(Reuters) - Health regulators for the first time approved using an HIV drug to prevent infection in people who are at high risk of contracting the virus that causes AIDS.
Gilead Sciences Inc’s Truvada was approved for people who are not yet infected but may engage in sexual activity with HIV-infected partners, a concept known as pre-exposure prophylaxis (PrEP).
Truvada, which combines two anti-HIV drugs in one pill, is already approved in combination with other antiretroviral agents to treat patients 12 years of age and older who are infected with the virus.
Under the new Food and Drug Administration approval Truvada taken daily, is to be used along with safer sex practices, risk reduction counseling and regular HIV testing to reduce the risk of sexually acquired HIV infection in adults deemed to be at high risk.
“Today’s approval marks an important milestone in our fight against HIV,” FDA Commissioner Margaret Hamburg said in a statement.
Every year, about 50,000 U.S. adults and adolescents are diagnosed with HIV infection, Hamburg said. “New treatments as well as prevention methods are needed to fight the HIV epidemic in this country.”
A landmark study published in 2010 found that giving a daily dose of Truvada to men who have sex with other men could reduce HIV infection rates by 44 percent.
The use of combination therapies for people already infected with HIV has turned the virus that was once a sure death sentence into a condition people can live with for many years.
Meanwhile, researchers have been working for decades to come up with a vaccine that would prevent the virus from infecting people only to be disappointed time and again. A 2009 clinical trial in Thailand was the first to show it was possible to prevent HIV infection in humans, and more powerful vaccines using HIV-fighting antibodies are being studied amid renewed optimism that a vaccine may be within reach.
Debra Birnkrant, director of the Division of Antiviral Products at the FDA, said the federal government has a goal of a 25 percent decrease in HIV infections in the United States by 2015, and added that responsible use of Truvada for prevention could help achieve it.
In a conference call with reporters, Birnkrant was asked if the drug might give people a false sense of security that could tempt them to stop using condoms or otherwise engage in unsafe sex.
“We are concerned about risk-taking behavior, however, the (clinical) trials did not bear that out,” she said.

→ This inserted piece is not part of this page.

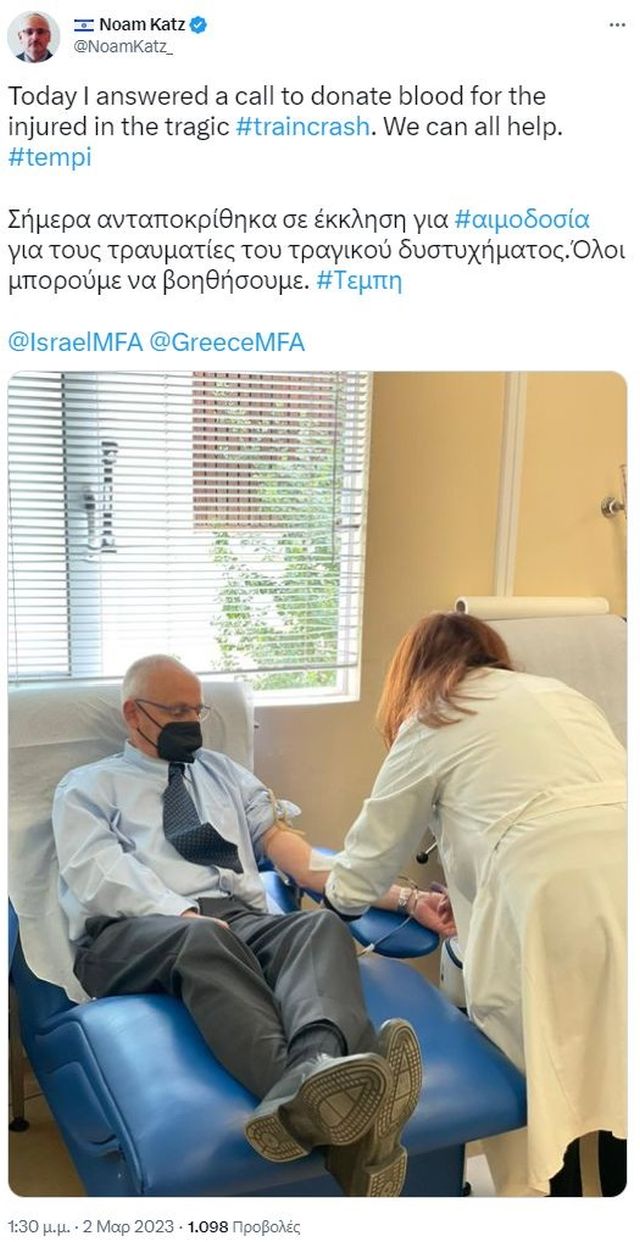Screen dimensions: 640x1242
Task: Open the #αιμοδοσία hashtag
Action: [522, 218]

In one U.S. trial involving 400 men who have sex with other men, she said there was not an increase in unsafe sex.
“The hope is the right messages will get out and Truvada will be used properly,” she said.
As part of the approval, the FDA is strengthening the warning label on the drug to make sure physicians screen individuals to ensure they are not infected with the HIV virus before prescribing the medication as a preventive measure, and at least every three months during use.
The approval comes with a risk mitigation program that includes training and education to assist prescribers in counseling people considering Truvada as a prophylaxis.
As a condition for approval, Gilead is required to collect samples from individuals who acquire HIV while taking Truvada and to evaluate them for potential resistance to the drug. It is also required to collect data on pregnancy outcomes for women who become pregnant while taking Truvada as prophylactic.
Gilead’s shares closed up 1.5 percent at $51.94 on Nasdaq.